At the panel he expanded on how he tried to shed his usual affable on-screen personality for something darker for the Hulu series.

“I know I’m inherently likable as an actor, and I didn’t want the character to be too likable. Something that we actually tried to modulate, was how many of the things that I generally do as a performer that make me likable do I do? I don’t laugh in the movie at all. I don’t smile, really, ever. I don’t do any of the affable behaviors that I think make me someone that people feel like they know and can relate to.

It is the instinct of a lot of actors, I’ve found, to like make their characters highly redeemable in some way, or they have to like something about the character. I’m not that kind of actor – like, I liked nothing about Rand. I found him not a great person, by any means, and I found that he was not someone that I related to in any way.”

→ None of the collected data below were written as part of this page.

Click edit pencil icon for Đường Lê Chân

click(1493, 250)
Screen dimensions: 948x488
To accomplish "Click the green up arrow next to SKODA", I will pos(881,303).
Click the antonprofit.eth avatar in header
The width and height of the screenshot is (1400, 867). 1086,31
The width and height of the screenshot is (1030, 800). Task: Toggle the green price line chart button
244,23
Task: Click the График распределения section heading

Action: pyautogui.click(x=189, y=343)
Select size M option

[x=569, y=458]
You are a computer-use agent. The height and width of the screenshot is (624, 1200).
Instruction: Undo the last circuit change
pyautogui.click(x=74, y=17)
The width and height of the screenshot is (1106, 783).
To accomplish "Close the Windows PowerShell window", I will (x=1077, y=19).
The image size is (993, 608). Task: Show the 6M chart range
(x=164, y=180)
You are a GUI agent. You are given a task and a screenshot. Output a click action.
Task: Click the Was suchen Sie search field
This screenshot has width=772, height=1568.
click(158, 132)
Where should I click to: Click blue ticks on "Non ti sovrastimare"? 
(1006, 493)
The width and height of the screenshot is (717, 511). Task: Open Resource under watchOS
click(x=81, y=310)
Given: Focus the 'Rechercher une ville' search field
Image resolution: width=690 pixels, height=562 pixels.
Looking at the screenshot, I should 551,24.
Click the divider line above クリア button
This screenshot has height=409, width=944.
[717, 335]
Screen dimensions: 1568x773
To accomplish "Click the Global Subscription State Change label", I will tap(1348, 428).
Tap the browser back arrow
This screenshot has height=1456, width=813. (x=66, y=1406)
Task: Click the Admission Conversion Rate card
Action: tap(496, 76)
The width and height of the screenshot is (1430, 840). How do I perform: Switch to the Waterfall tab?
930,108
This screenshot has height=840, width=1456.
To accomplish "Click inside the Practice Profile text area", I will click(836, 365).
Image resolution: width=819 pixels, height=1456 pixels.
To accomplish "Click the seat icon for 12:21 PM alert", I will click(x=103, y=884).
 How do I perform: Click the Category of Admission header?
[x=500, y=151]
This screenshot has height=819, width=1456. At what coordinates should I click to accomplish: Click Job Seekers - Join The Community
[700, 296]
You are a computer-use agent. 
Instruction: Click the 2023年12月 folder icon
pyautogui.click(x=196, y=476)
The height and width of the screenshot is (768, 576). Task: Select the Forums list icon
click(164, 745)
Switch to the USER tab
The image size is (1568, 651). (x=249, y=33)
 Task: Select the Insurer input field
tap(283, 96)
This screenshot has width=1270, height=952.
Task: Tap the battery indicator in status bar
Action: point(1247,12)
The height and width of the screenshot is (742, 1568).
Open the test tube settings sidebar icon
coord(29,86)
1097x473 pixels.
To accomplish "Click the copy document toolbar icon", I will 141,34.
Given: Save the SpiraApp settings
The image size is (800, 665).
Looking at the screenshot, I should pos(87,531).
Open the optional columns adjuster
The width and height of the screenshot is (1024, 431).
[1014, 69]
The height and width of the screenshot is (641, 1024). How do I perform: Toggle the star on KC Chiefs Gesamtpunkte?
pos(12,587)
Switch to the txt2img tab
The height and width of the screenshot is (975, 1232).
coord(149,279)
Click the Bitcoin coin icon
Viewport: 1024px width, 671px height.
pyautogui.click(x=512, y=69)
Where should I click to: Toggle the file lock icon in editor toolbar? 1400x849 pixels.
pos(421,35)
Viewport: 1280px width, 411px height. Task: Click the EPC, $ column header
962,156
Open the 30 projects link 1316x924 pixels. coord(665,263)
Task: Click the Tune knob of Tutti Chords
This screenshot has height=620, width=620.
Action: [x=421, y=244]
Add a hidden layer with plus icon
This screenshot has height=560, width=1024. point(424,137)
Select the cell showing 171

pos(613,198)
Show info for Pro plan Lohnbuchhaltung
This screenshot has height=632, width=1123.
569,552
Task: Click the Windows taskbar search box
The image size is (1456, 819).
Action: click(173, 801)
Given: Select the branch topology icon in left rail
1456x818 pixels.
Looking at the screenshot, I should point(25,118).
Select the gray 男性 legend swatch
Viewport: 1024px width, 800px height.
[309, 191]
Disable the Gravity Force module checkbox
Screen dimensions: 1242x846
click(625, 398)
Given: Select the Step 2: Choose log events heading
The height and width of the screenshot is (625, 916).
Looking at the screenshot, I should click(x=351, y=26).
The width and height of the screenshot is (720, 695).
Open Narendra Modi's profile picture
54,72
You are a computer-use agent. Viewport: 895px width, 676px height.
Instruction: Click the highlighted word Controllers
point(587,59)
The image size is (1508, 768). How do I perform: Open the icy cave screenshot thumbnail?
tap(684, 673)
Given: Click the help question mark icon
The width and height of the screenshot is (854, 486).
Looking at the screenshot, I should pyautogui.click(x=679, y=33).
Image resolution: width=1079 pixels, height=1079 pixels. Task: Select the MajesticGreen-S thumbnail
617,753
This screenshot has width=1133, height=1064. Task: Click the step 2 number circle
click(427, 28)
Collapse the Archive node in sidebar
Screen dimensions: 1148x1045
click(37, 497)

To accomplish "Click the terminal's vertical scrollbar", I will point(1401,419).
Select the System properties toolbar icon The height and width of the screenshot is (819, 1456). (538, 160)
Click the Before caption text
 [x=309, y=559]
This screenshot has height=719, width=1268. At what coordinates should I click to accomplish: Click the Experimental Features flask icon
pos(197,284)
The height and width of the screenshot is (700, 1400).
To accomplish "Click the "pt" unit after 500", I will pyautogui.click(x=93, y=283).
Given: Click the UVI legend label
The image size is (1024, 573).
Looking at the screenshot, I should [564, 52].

Rogen also confirmed he’d never intentionally met the real Rand Gaultier, but that they may have crossed paths inadvertently.

“Rand grows weed in Northern California, so I might have met him organically just through my day-to-day life without knowing it.”

Pam & Tommy was slightly overshadowed by Pamela Anderson publically stating her unhappiness that the show was dredging up one of the most miserable episodes in her life without her involvement. It appears that the producers attempted to contact her to get her take on the show, but she didn’t return their calls.

This leaves a faint smell of hypocrisy, as the show strongly sympathizes with Anderson’s loss of privacy and public humiliation while also making bank from doing just that.

Anderson has said she felt “violated” by the show and is preparing to “tell the real story” in a new Netflix documentary.

More on that as it emerges, but in the meantime, Pam & Tommy is available to view in full on Hulu.